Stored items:

:::

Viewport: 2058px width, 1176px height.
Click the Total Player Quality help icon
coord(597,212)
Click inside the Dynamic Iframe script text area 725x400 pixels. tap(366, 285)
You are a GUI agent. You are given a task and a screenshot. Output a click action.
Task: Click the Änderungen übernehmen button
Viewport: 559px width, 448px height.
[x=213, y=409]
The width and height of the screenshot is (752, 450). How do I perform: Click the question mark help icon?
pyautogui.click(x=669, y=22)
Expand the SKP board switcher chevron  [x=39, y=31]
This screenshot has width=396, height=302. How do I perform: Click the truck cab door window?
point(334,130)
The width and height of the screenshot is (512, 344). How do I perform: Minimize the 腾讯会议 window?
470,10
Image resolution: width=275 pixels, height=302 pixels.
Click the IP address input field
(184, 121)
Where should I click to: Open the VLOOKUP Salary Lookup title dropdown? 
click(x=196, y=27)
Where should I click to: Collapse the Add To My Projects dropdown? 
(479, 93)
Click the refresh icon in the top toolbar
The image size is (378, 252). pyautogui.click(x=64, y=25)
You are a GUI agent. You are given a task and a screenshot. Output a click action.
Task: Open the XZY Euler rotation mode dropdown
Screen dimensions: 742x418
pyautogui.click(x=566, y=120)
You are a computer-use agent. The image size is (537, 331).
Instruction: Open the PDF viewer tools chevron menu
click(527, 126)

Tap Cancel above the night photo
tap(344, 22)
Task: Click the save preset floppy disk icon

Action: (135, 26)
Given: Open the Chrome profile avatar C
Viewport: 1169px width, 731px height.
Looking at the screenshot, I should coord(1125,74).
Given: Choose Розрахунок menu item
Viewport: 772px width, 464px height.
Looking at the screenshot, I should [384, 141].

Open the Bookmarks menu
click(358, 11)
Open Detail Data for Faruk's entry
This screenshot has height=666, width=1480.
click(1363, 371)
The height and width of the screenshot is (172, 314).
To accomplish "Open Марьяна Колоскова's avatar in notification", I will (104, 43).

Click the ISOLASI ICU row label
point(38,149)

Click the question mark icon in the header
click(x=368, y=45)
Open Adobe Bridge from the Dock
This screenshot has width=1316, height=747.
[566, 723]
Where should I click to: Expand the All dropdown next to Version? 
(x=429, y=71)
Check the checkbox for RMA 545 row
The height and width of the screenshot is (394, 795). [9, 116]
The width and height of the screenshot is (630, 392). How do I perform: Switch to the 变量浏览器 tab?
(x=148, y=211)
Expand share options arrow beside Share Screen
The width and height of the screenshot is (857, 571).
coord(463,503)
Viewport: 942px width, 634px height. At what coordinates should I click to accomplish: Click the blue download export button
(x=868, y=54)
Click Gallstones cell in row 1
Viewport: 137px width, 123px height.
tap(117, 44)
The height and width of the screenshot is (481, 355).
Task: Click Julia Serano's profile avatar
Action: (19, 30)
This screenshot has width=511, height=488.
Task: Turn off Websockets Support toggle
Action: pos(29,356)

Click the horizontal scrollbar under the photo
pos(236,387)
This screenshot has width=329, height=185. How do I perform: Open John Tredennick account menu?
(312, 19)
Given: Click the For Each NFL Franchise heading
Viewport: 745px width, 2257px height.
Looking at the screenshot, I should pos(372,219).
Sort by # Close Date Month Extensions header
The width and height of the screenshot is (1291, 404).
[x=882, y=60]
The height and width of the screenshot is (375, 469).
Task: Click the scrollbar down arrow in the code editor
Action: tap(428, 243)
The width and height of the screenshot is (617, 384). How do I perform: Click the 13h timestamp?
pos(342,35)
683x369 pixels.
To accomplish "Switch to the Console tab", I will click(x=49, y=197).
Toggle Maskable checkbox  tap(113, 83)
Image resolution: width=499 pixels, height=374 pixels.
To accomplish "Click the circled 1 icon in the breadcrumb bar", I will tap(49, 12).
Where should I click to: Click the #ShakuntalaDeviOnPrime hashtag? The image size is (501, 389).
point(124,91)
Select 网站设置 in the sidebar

:::

Problem |
Each entry in the data should be restated exactly as it was written.

Exercise answer |
Viewport: 2058px width, 1176px height.
Click the Total Player Quality help icon
coord(597,212)
Click inside the Dynamic Iframe script text area 725x400 pixels. tap(366, 285)
You are a GUI agent. You are given a task and a screenshot. Output a click action.
Task: Click the Änderungen übernehmen button
Viewport: 559px width, 448px height.
[x=213, y=409]
The width and height of the screenshot is (752, 450). How do I perform: Click the question mark help icon?
pyautogui.click(x=669, y=22)
Expand the SKP board switcher chevron  [x=39, y=31]
This screenshot has width=396, height=302. How do I perform: Click the truck cab door window?
point(334,130)
The width and height of the screenshot is (512, 344). How do I perform: Minimize the 腾讯会议 window?
470,10
Image resolution: width=275 pixels, height=302 pixels.
Click the IP address input field
(184, 121)
Where should I click to: Open the VLOOKUP Salary Lookup title dropdown? 
click(x=196, y=27)
Where should I click to: Collapse the Add To My Projects dropdown? 
(479, 93)
Click the refresh icon in the top toolbar
The image size is (378, 252). pyautogui.click(x=64, y=25)
You are a GUI agent. You are given a task and a screenshot. Output a click action.
Task: Open the XZY Euler rotation mode dropdown
Screen dimensions: 742x418
pyautogui.click(x=566, y=120)
You are a computer-use agent. The image size is (537, 331).
Instruction: Open the PDF viewer tools chevron menu
click(527, 126)

Tap Cancel above the night photo
tap(344, 22)
Task: Click the save preset floppy disk icon

Action: (135, 26)
Given: Open the Chrome profile avatar C
Viewport: 1169px width, 731px height.
Looking at the screenshot, I should coord(1125,74).
Given: Choose Розрахунок menu item
Viewport: 772px width, 464px height.
Looking at the screenshot, I should [384, 141].

Open the Bookmarks menu
click(358, 11)
Open Detail Data for Faruk's entry
This screenshot has height=666, width=1480.
click(1363, 371)
The height and width of the screenshot is (172, 314).
To accomplish "Open Марьяна Колоскова's avatar in notification", I will (104, 43).

Click the ISOLASI ICU row label
point(38,149)

Click the question mark icon in the header
click(x=368, y=45)
Open Adobe Bridge from the Dock
This screenshot has width=1316, height=747.
[566, 723]
Where should I click to: Expand the All dropdown next to Version? 
(x=429, y=71)
Check the checkbox for RMA 545 row
The height and width of the screenshot is (394, 795). [9, 116]
The width and height of the screenshot is (630, 392). How do I perform: Switch to the 变量浏览器 tab?
(x=148, y=211)
Expand share options arrow beside Share Screen
The width and height of the screenshot is (857, 571).
coord(463,503)
Viewport: 942px width, 634px height. At what coordinates should I click to accomplish: Click the blue download export button
(x=868, y=54)
Click Gallstones cell in row 1
Viewport: 137px width, 123px height.
tap(117, 44)
The height and width of the screenshot is (481, 355).
Task: Click Julia Serano's profile avatar
Action: (19, 30)
This screenshot has width=511, height=488.
Task: Turn off Websockets Support toggle
Action: pos(29,356)

Click the horizontal scrollbar under the photo
pos(236,387)
This screenshot has width=329, height=185. How do I perform: Open John Tredennick account menu?
(312, 19)
Given: Click the For Each NFL Franchise heading
Viewport: 745px width, 2257px height.
Looking at the screenshot, I should pos(372,219).
Sort by # Close Date Month Extensions header
The width and height of the screenshot is (1291, 404).
[x=882, y=60]
The height and width of the screenshot is (375, 469).
Task: Click the scrollbar down arrow in the code editor
Action: tap(428, 243)
The width and height of the screenshot is (617, 384). How do I perform: Click the 13h timestamp?
pos(342,35)
683x369 pixels.
To accomplish "Switch to the Console tab", I will click(x=49, y=197).
Toggle Maskable checkbox  tap(113, 83)
Image resolution: width=499 pixels, height=374 pixels.
To accomplish "Click the circled 1 icon in the breadcrumb bar", I will tap(49, 12).
Where should I click to: Click the #ShakuntalaDeviOnPrime hashtag? The image size is (501, 389).
point(124,91)
Select 网站设置 in the sidebar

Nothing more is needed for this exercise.